Five Proposals for Three Indigenous Populations

Commentary, Aboriginal Futures, Gerry Bowler

In his paper “Successful Integration Experiences From Around the World”, Joseph Quesnel examines the response of three diverse countries to the economic and social challenges facing their Indigenous populations: Mexico with its Meso-American peoples, the Japanese with the Ainu, and the Israelis and their Samaritan minority. After noting the successes and failures of these approaches, he draws out policy implications that might serve Canada and its First Nations.

Mexico has a large number of Aboriginal peoples: 13% of the population identifies as such (chiefly in 8 south and south-central states), though DNA studies have shown that most Mexicans possess some native lineage. The Mexican Revolution produced a constitution based on the equality of all citizens, regardless of ancestry, but the rise of Indigenous activism, some of it violent, has forced Mexico to deal with Indigenous differences and find ways to accommodate them while respecting national unity and reinforcing a common Mexican identity.

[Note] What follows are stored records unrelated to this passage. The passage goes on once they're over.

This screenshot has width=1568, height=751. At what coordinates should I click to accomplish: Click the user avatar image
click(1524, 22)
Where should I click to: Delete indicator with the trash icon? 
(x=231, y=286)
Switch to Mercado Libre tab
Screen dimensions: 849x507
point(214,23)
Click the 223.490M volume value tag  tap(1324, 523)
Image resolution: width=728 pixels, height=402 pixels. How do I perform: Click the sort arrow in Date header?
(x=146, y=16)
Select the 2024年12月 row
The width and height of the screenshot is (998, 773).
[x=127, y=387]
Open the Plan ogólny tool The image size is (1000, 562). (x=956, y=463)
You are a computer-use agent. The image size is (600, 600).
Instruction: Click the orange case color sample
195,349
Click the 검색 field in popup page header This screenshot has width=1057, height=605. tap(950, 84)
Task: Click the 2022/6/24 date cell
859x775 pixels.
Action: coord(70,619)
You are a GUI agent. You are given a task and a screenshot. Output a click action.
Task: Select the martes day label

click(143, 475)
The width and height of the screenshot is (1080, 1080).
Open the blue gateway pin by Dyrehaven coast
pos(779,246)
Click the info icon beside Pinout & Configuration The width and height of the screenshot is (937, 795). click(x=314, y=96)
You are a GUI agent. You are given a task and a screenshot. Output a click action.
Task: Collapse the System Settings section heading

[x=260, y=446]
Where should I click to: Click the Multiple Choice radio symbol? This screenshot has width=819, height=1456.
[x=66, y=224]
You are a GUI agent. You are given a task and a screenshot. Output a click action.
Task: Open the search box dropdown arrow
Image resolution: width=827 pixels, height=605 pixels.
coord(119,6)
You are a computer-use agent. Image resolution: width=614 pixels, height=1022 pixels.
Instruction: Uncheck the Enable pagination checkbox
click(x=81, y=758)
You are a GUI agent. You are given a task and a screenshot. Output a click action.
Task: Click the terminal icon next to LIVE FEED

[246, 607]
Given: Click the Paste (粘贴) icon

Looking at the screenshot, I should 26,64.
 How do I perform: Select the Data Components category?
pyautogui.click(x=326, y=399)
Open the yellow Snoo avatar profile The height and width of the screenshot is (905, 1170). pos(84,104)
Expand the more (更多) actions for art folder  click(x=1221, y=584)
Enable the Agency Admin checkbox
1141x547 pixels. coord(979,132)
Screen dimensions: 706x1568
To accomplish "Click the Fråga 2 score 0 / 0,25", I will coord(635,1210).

The “San Andres Peace Accords” of 1996 committed the government to recognize the rights of its Indigenous peoples, including the right to self-determination and the increase of political participation and representation of Indigenous peoples. In 2001 constitutional reform mandated the creation of a series of institutions and public policies to guarantee the inclusion of Indigenous peoples but clearly stated that, “Indigenous people’s right to self-determination shall be subjected to the Constitution in order to guarantee national unity.” Thus, recognition of Indigenous rights cannot compromise the integrity of the Mexican state. Attempts to improve the economic condition of Indigenous people has foundered because of the fact that these groups are generally located in rural areas, far from urban opportunities.

For centuries, the Ainu of northern Japan faced encroachment on their traditional territories by Japanese from the south. Beginning in the 19th century, the modern Japanese state tried to hasten the assimilation of the Ainu by legislation that furthered discrimination under the rubric of “protection” and it was not until the 1960s that political activism produced an awareness in the government of the need to recognize the need to address their claims. Japan has been willing to move to safeguard Ainu culture but has resisted any move toward self-determination. Though their traditional Hokkaido territory is rich in agriculture, forestry, and fishing, with tourism growing, the Ainu remain poorer and less educated than other Japanese.

At the eastern end of the Mediterranean, in what is now Israel and the West Bank, the Samaritans have lived for over 2,000 years as an off-shoot of main-line Judaism, constituting a distinct ethno-religious group. They have suffered persecution at the hands of Jews, Byzantines, and various Islamic states so that they number now less than 1,000. For centuries they maintained their identity by fiercely resisting intermarriage but they now realize that a diminished gene pool is a problem and steps have been taken to encourage Jewish women from Israel or Eastern Europe to marry Samaritan men. They have a unique status in Israel and seem to be well-integrated economically with their Israeli and Palestinian neighbours. Their continued survival, like that of the Ainu, shows the importance of resilience in the face of persecution.

Quesnel has considered the various challenges faced by these three indigenous populations and his paper makes the following proposals:

 

  1. As much as is consistent with the Canadian constitution, all governments and First Nations should work on decentralizing responsibility for First Nations to the provincial level. Adopting a regional autonomy perspective would represent a major paradigm shift among First Nations who in the past have rejected this policy idea. This would be based on the principle of subsidiarity, being the notion that political decisions should be taken at a local level if possible, rather than by a central authority.
  1. Rather than relying on the federal government or the provinces, Indigenous communities and governments should place the responsibility for cultural protection and revitalization at the community and individual level. Protecting endangered Indigenous languages starts at the band level where the language is taken seriously. 
  1. The federal government and Indigenous communities should prioritize entrepreneurship and commercialization of reserve lands over political representation issues. Although representation is important, economic self-determination must remain the focus as Indigenous communities will lose their culture and identities much quicker in dire poverty than in anything else. 
  1. Ottawa and Indigenous communities/organizations should work together in encouraging urbanization of Indigenous populations and building Indigenous institutions in the larger centres. 
  1. The federal government should work to ensure that Indigenous communities have access to natural resources that are located on their traditional territories. This is a main way that Indigenous communities can develop themselves economically and work towards self-sufficiency.

 

Gerry Bowler is a Canadian historian and a Senior Fellow at the Frontier Centre for Public Policy.